Procédure de référé et sur requête

La procédure de référé est prévue par les articles 484 à 492 N.C.P.C. ; il s'agit de dispositions générales qui s'appliquent au référé paritaire comme aux autres juridictions.

De même la procédure des ordonnances sur requête suit le droit commun (article 493 à 498 N.C.P.C.).

 

2.       Compétence rationae loci

On suivra les règles de compétence de droit commun: le ressort sera déterminé par la situation de l'immeuble.

6.3. Les voies de recours

Le Tribunal Paritaire ne rend pas de jugement par défaut susceptible d'opposition:

- ou les parties comparaissent, et c'est une décision contradictoire

- ou l'une fait défaut, et dans ce cas le jugement est réputé contradictoire.

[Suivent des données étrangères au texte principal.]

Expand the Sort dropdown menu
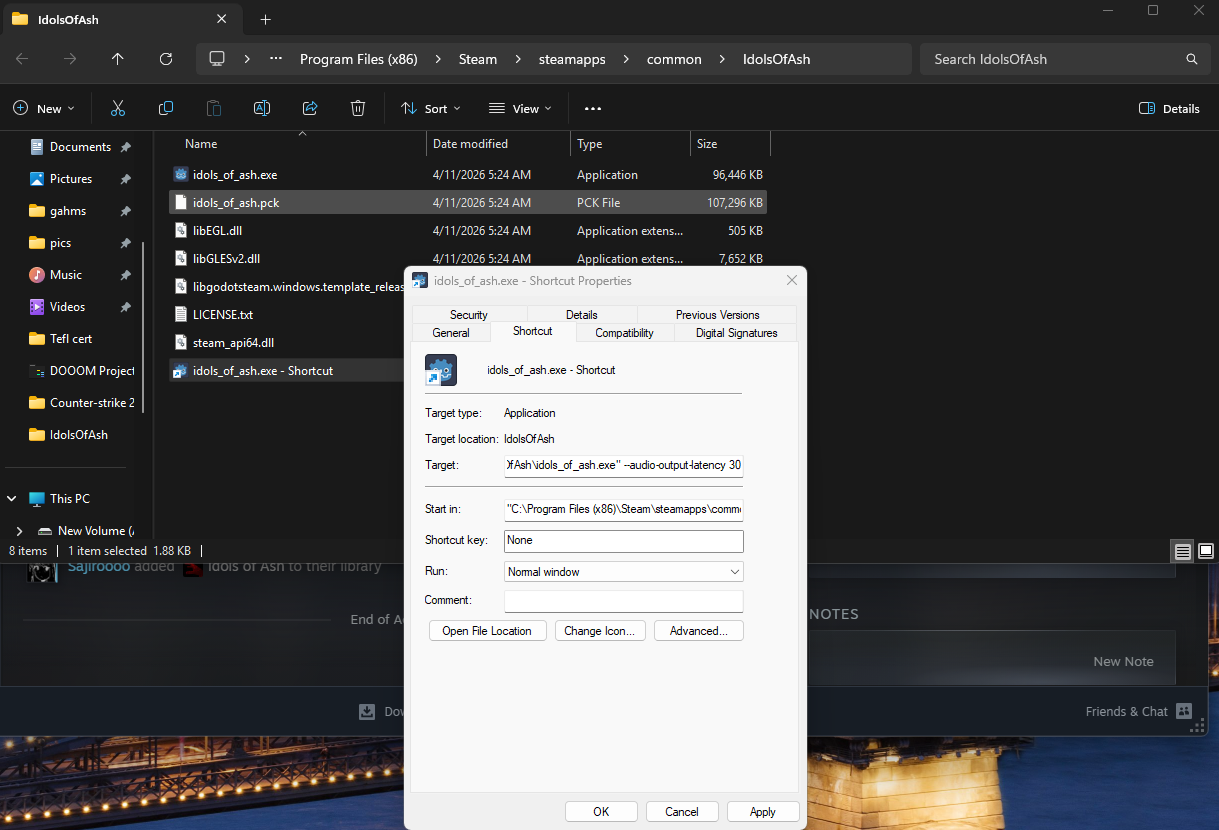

L'appel est la voie de recours ordinaire ouverte contre les jugements du Tribunal Paritaire

Seront susceptibles d'appel tous les jugements rendus lorsque la demande déterminée excède 3 500 F (533,57€), si le juge se déclare compétent et statue au fond dans un même jugement ou encore si le Tribunal Paritaire se déclare incompétent au profit de la juridiction de droit commun.

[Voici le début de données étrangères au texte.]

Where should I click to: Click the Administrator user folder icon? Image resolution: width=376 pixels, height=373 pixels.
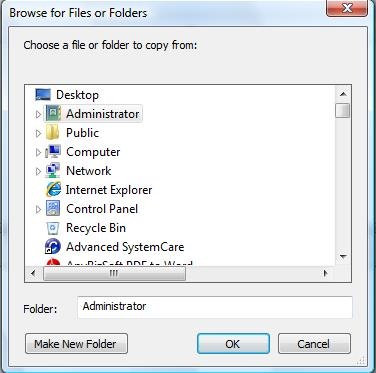click(x=53, y=114)
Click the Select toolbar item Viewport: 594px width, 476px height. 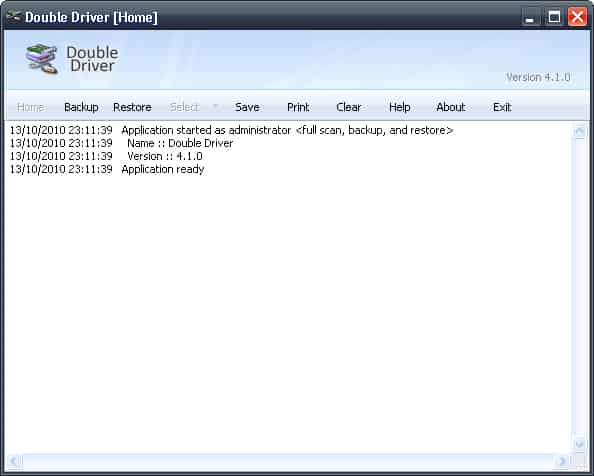pos(184,107)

L'appel doit être interprété dans le mois de la notification de la décision ; ce délai est non franc : il commence à courir du jour de la notification du jugement (« dies a quo ») et se termine le dernier jour à minuit; il est prorogé jusqu'au premier jours ouvrable s'il expirait un samedi, un dimanche ou un jour férié ou un jour chômé.

Les arrêts rendus par la Cour d'Appel en matière paritaire peuvent être attaqués devant la Cour de Cassation. Il en est de même pour les jugements des Tribunaux paritaires rendus en dernier ressort.

Les voies de recours extraordinaires sont applicables au contentieux des baux ruraux avec leurs règles habituelles.